— Assigned task —
In the data, find each line where the word "will" appears and list that line.

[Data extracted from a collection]

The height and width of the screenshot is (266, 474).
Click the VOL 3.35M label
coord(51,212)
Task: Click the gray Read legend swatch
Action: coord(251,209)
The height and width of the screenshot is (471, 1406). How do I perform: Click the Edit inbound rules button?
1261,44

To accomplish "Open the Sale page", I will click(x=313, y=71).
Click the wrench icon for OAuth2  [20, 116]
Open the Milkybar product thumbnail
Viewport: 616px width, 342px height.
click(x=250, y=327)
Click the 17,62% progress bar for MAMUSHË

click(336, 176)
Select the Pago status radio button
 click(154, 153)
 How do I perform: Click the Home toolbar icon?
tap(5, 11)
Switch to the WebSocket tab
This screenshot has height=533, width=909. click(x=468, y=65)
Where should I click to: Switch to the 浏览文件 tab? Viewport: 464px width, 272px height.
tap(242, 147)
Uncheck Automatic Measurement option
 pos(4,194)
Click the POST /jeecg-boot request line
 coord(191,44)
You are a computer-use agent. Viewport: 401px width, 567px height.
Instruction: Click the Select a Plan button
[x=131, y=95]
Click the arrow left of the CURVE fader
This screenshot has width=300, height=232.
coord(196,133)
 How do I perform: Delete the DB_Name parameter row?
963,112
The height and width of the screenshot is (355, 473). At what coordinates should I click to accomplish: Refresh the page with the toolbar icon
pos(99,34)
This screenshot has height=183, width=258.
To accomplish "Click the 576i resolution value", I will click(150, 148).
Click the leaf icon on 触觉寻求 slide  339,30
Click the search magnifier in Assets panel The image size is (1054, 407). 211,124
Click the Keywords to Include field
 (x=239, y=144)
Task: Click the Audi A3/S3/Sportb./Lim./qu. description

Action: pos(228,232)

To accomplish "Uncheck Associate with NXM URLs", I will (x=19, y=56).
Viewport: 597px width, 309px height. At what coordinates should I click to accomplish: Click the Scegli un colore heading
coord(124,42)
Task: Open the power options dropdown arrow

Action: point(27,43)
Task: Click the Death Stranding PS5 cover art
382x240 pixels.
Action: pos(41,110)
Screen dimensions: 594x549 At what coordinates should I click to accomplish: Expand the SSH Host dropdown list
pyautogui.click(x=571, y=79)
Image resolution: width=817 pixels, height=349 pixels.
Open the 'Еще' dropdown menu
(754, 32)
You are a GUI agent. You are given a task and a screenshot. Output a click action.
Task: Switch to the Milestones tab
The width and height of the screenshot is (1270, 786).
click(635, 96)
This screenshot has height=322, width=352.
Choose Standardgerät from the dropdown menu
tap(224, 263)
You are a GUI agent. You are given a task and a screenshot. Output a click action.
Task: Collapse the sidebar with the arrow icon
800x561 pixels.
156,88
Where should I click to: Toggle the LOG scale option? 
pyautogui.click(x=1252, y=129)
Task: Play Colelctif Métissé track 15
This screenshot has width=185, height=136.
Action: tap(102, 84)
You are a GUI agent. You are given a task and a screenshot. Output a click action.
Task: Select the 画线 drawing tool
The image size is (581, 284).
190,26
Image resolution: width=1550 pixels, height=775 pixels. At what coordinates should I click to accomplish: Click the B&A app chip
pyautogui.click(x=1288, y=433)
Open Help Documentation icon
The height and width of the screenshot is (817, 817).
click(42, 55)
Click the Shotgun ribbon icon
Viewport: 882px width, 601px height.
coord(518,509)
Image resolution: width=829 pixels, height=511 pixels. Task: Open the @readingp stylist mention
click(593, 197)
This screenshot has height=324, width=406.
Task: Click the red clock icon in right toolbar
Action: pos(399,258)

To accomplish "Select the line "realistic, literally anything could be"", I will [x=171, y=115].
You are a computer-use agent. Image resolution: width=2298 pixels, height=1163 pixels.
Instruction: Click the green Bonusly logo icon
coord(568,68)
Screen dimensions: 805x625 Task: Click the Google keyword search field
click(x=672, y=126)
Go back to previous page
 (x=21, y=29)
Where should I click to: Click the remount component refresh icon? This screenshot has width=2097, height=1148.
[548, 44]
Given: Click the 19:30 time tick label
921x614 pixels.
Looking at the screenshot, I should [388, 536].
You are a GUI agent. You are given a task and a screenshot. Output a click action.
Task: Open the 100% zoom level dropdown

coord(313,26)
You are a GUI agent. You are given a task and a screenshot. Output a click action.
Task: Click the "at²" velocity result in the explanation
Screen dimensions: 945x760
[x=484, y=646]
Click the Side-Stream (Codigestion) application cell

— Exercise answer —
To accomplish "Open the Sale page", I will click(x=313, y=71).
To accomplish "Click the 576i resolution value", I will click(150, 148).
To accomplish "Uncheck Associate with NXM URLs", I will (x=19, y=56).
To accomplish "Select the line "realistic, literally anything could be"", I will [x=171, y=115].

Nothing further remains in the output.